--- Directions ---
Reproduce each line of the material precisely.

--- Extracted data ---
---------------
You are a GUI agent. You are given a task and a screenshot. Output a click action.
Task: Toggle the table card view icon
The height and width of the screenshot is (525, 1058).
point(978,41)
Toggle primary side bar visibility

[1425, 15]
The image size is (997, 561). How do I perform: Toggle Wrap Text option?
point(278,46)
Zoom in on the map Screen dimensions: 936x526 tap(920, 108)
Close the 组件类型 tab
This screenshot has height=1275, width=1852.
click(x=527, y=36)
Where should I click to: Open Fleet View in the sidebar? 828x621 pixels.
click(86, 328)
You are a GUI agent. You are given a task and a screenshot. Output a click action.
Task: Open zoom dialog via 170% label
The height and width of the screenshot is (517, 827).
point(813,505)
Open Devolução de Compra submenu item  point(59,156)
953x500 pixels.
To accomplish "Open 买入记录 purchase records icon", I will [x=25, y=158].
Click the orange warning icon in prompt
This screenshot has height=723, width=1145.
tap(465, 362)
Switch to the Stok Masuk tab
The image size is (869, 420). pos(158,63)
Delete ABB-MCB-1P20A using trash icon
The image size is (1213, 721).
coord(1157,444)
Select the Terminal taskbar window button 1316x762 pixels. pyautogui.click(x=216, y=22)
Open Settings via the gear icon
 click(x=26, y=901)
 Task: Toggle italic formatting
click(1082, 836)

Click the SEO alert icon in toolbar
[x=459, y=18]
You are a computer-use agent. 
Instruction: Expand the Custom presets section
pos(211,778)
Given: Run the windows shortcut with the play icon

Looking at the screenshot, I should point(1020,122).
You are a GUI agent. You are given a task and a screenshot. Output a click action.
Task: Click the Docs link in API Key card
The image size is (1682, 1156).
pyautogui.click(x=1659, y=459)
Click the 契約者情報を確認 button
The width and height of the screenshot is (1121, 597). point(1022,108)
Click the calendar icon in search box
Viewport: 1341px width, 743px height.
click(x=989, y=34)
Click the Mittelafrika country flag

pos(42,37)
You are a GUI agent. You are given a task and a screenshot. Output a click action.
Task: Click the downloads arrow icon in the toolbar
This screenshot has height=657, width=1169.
---------------
--- Answer to this task ---
You are a GUI agent. You are given a task and a screenshot. Output a click action.
Task: Toggle the table card view icon
The height and width of the screenshot is (525, 1058).
point(978,41)
Toggle primary side bar visibility

[1425, 15]
The image size is (997, 561). How do I perform: Toggle Wrap Text option?
point(278,46)
Zoom in on the map Screen dimensions: 936x526 tap(920, 108)
Close the 组件类型 tab
This screenshot has height=1275, width=1852.
click(x=527, y=36)
Where should I click to: Open Fleet View in the sidebar? 828x621 pixels.
click(86, 328)
You are a GUI agent. You are given a task and a screenshot. Output a click action.
Task: Open zoom dialog via 170% label
The height and width of the screenshot is (517, 827).
point(813,505)
Open Devolução de Compra submenu item  point(59,156)
953x500 pixels.
To accomplish "Open 买入记录 purchase records icon", I will [x=25, y=158].
Click the orange warning icon in prompt
This screenshot has height=723, width=1145.
tap(465, 362)
Switch to the Stok Masuk tab
The image size is (869, 420). pos(158,63)
Delete ABB-MCB-1P20A using trash icon
The image size is (1213, 721).
coord(1157,444)
Select the Terminal taskbar window button 1316x762 pixels. pyautogui.click(x=216, y=22)
Open Settings via the gear icon
 click(x=26, y=901)
 Task: Toggle italic formatting
click(1082, 836)

Click the SEO alert icon in toolbar
[x=459, y=18]
You are a computer-use agent. 
Instruction: Expand the Custom presets section
pos(211,778)
Given: Run the windows shortcut with the play icon

Looking at the screenshot, I should point(1020,122).
You are a GUI agent. You are given a task and a screenshot. Output a click action.
Task: Click the Docs link in API Key card
The image size is (1682, 1156).
pyautogui.click(x=1659, y=459)
Click the 契約者情報を確認 button
The width and height of the screenshot is (1121, 597). point(1022,108)
Click the calendar icon in search box
Viewport: 1341px width, 743px height.
click(x=989, y=34)
Click the Mittelafrika country flag

pos(42,37)
You are a GUI agent. You are given a task and a screenshot. Output a click action.
Task: Click the downloads arrow icon in the toolbar
This screenshot has height=657, width=1169.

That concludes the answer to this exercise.